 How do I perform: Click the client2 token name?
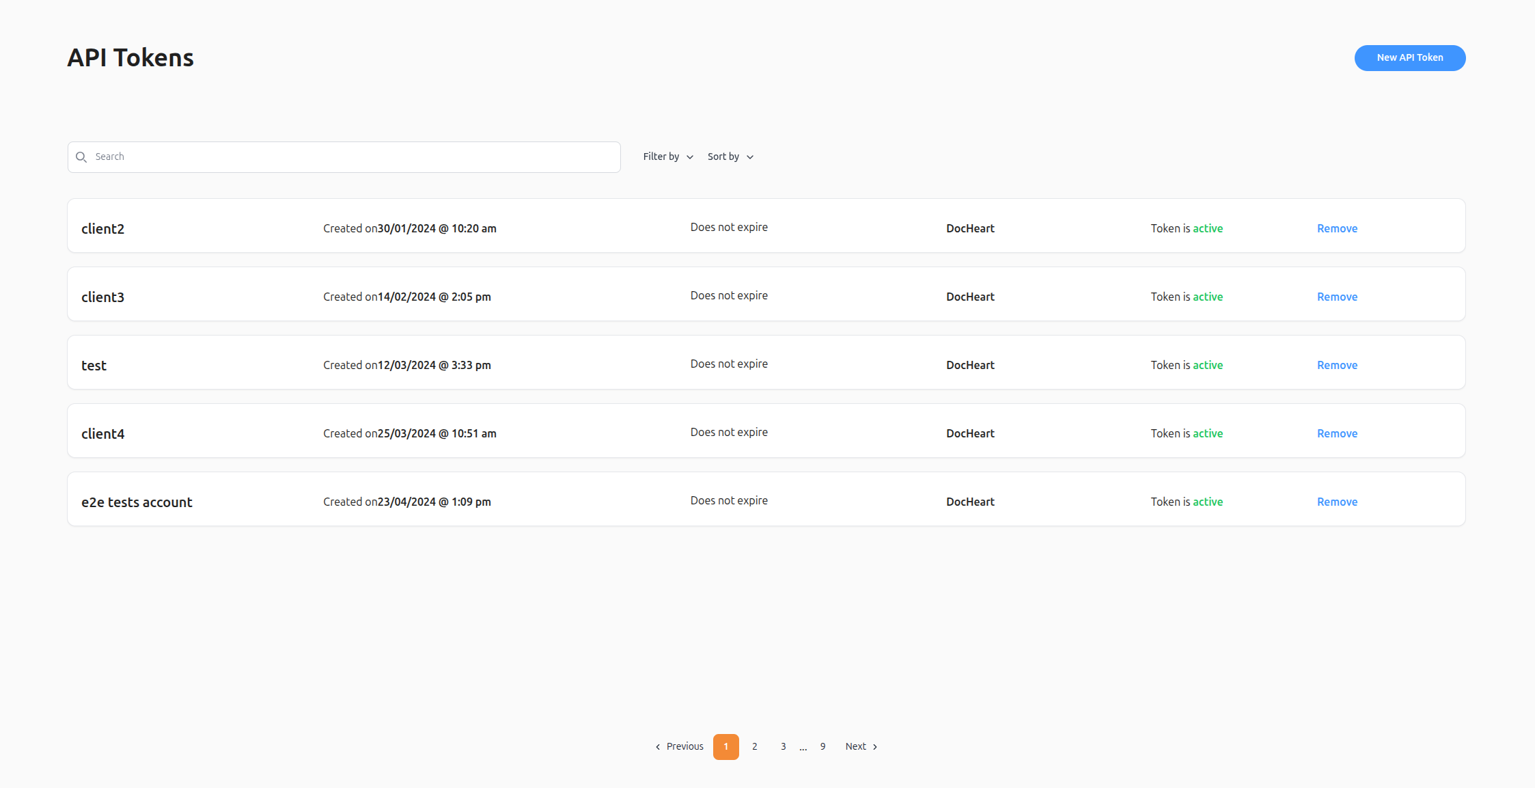(102, 229)
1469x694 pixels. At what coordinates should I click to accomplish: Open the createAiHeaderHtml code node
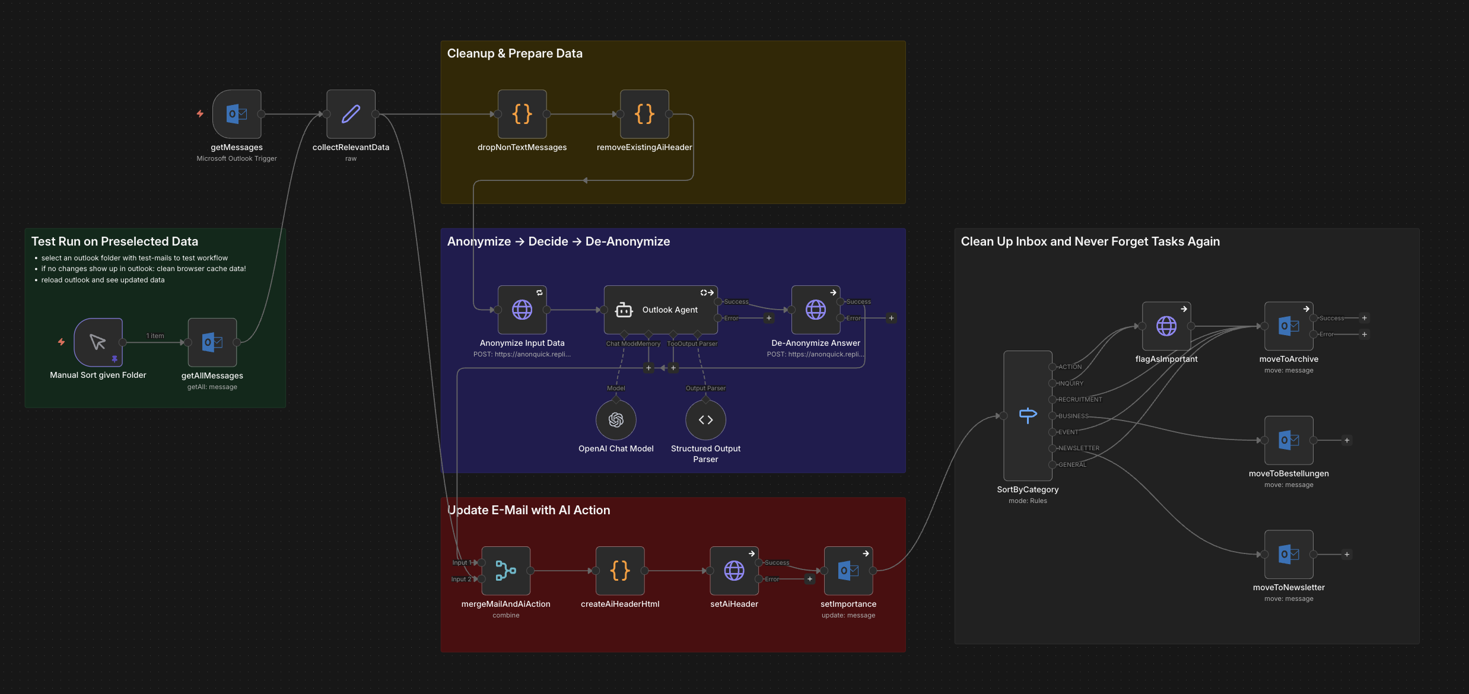point(619,571)
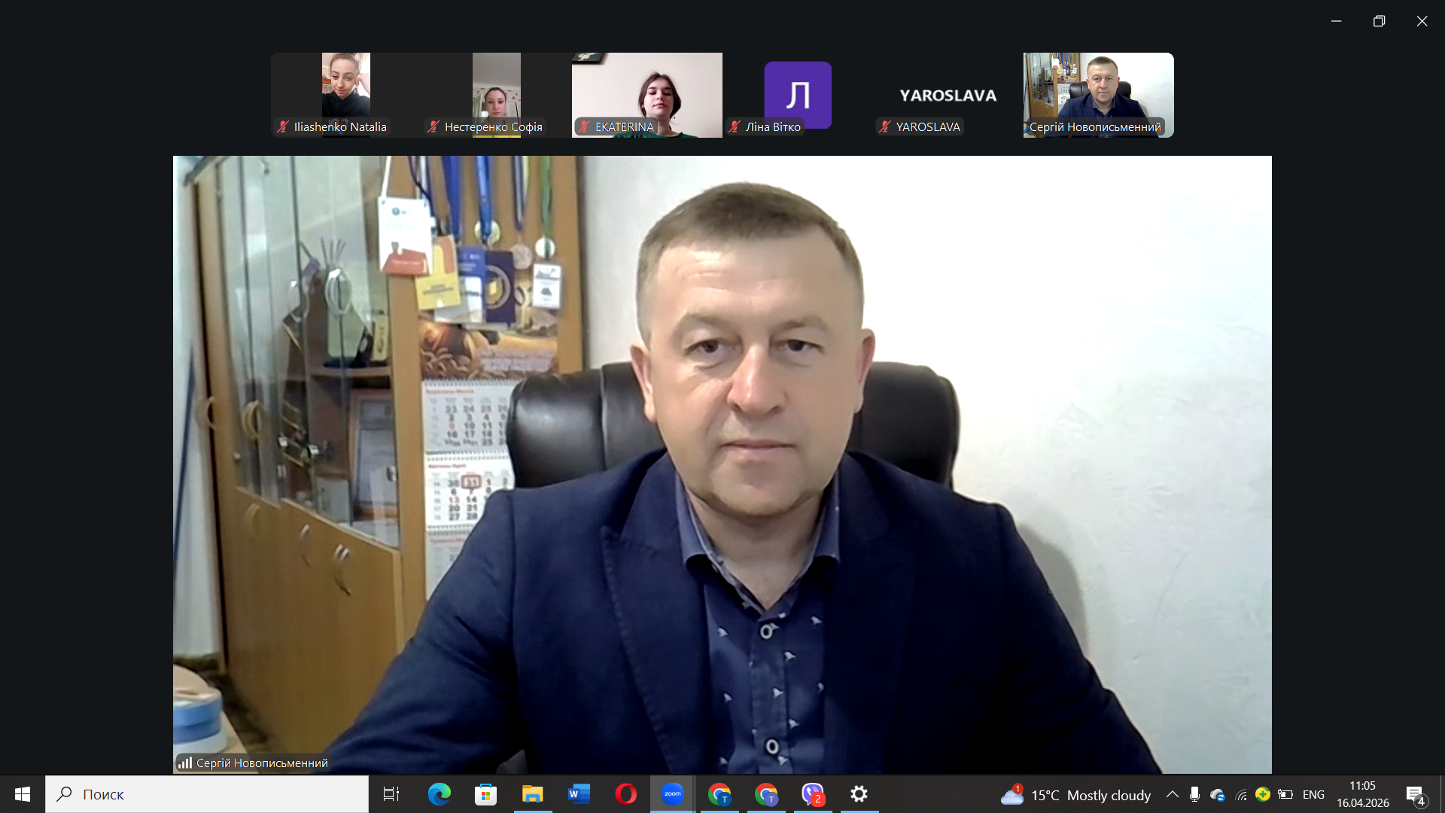Expand hidden system tray icons
The height and width of the screenshot is (813, 1445).
pyautogui.click(x=1172, y=794)
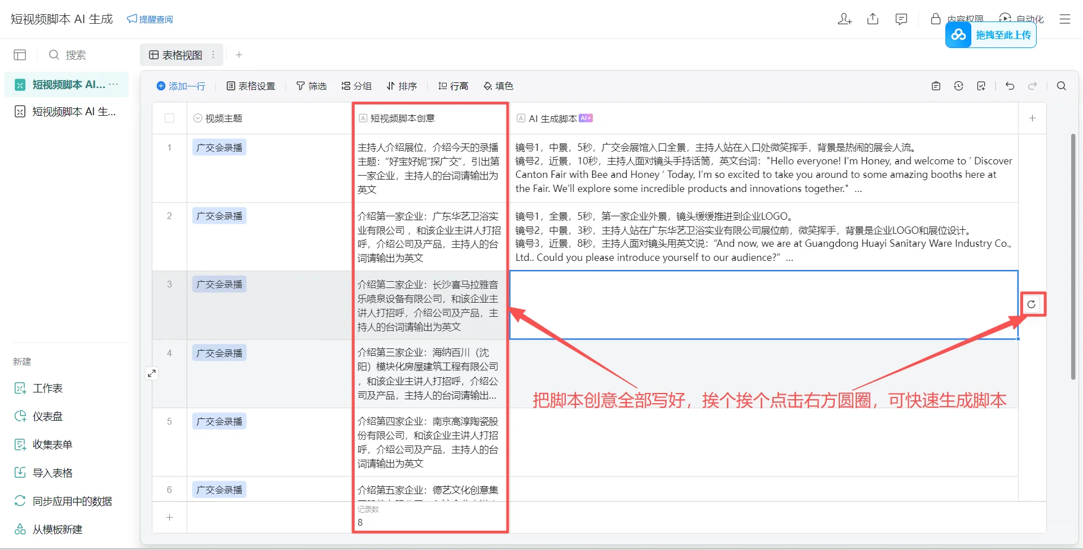
Task: Click plus to add a new field
Action: coord(1032,118)
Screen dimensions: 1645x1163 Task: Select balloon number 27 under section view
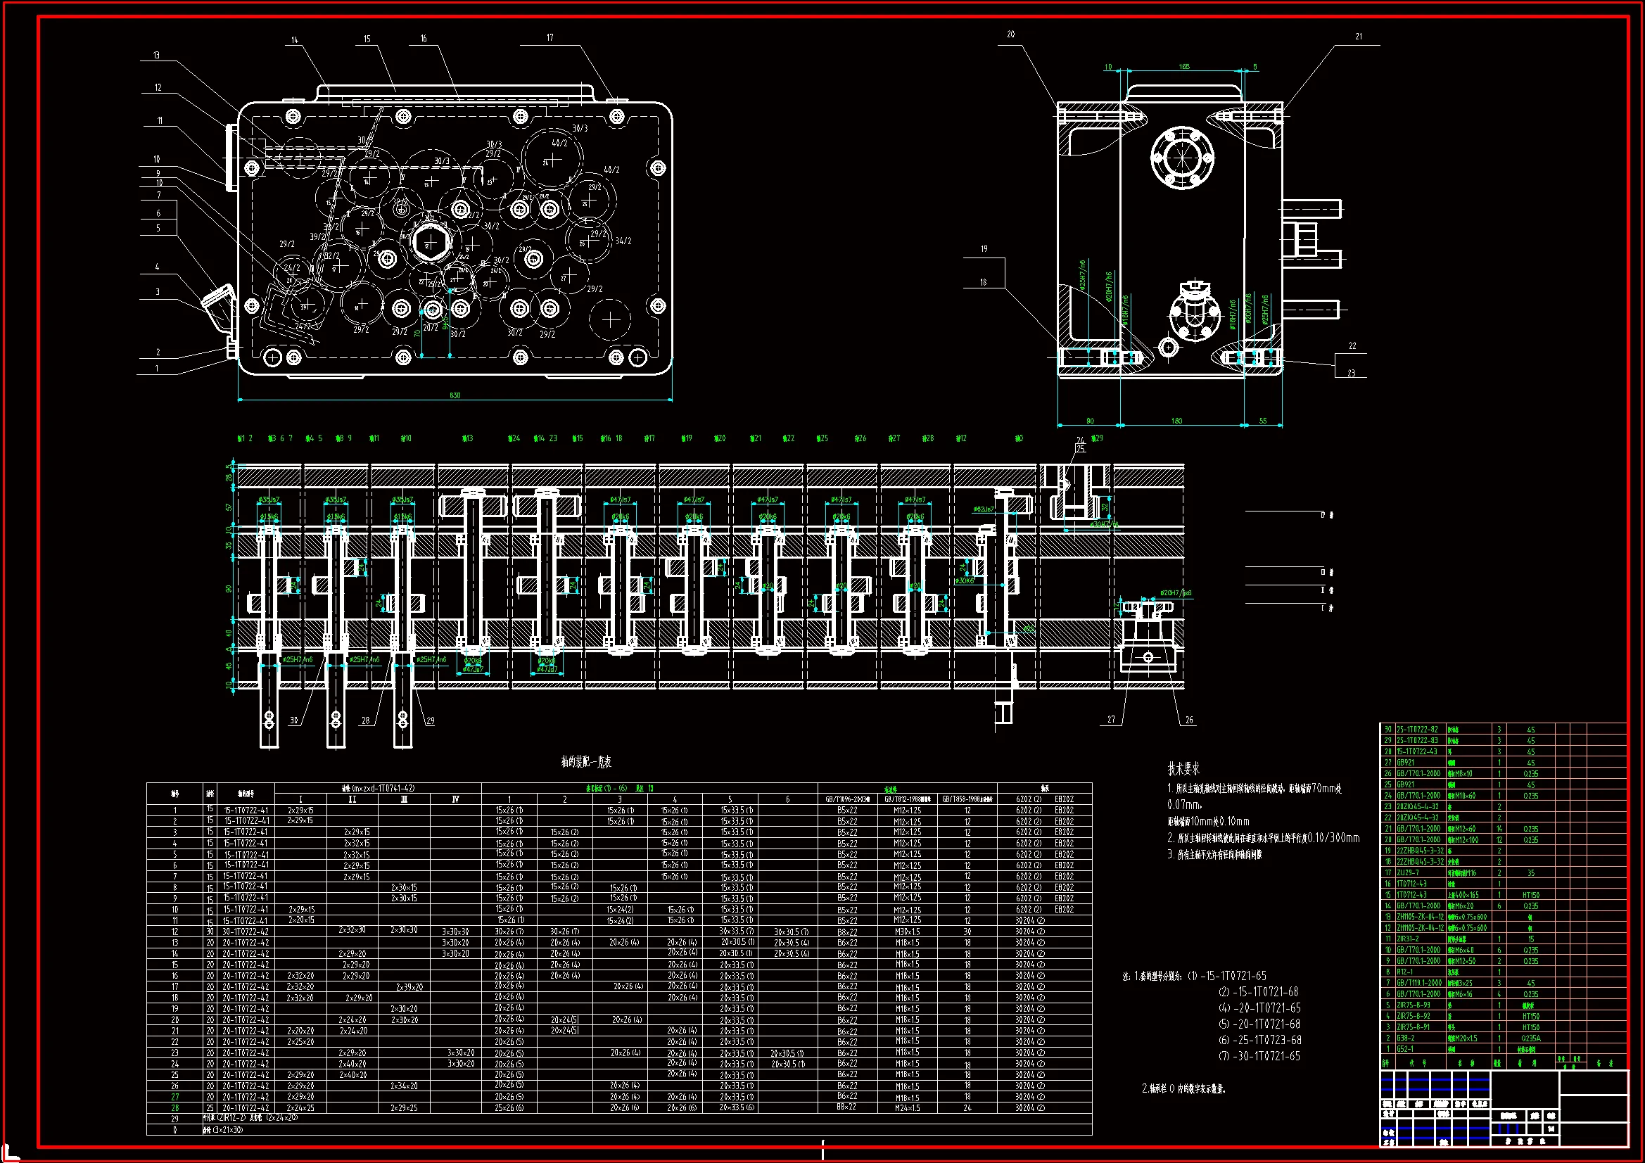[x=1111, y=719]
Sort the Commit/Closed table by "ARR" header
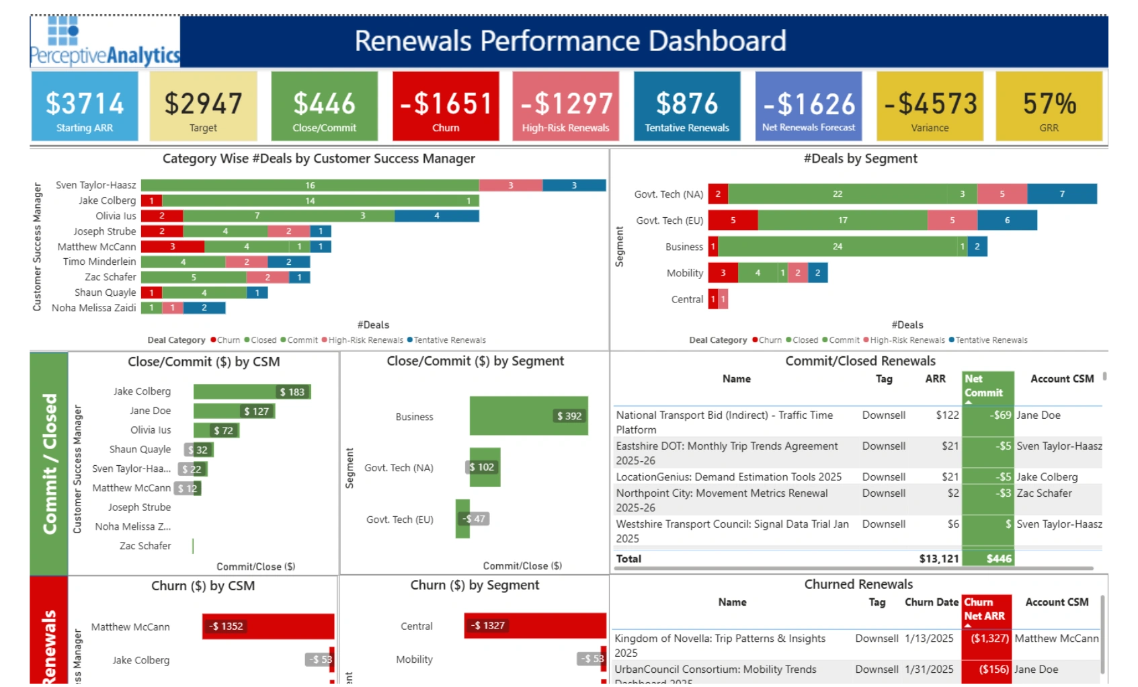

□ □ □ □ □

ABOUT THIS EXERCISE ▸ The required answer is every line from the one containing "Screen dimensions: 1645x1163" through the last line of the entries, restated word for word and with no pictures.

RESPONSE BOX ▸
Screen dimensions: 1645x1163 Task: Select balloon number 27 under section view
[x=1111, y=719]
Sort the Commit/Closed table by "ARR" header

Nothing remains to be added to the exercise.